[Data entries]
------------------------------------------------

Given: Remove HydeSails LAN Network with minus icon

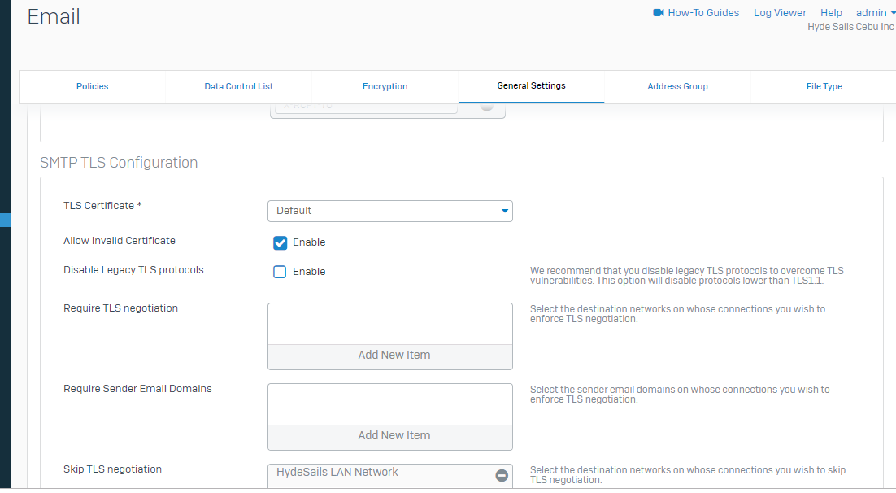Looking at the screenshot, I should click(502, 475).
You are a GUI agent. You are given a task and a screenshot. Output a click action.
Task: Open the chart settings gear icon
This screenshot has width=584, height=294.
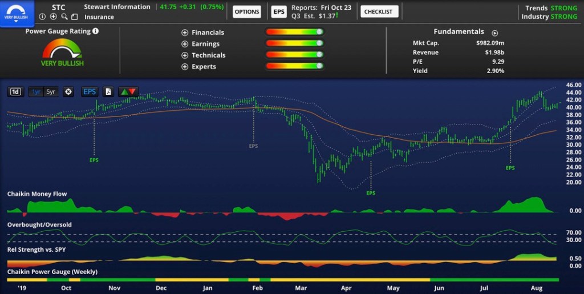(68, 91)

------------------------------------------------

### Exercise directions
What should appear is an exact copy of the lines from the one containing "You are a GUI" through the last line of the records above, pictures excluded.

### Response to the exercise
You are a GUI agent. You are given a task and a screenshot. Output a click action.
Task: Open the chart settings gear icon
This screenshot has width=584, height=294.
(68, 91)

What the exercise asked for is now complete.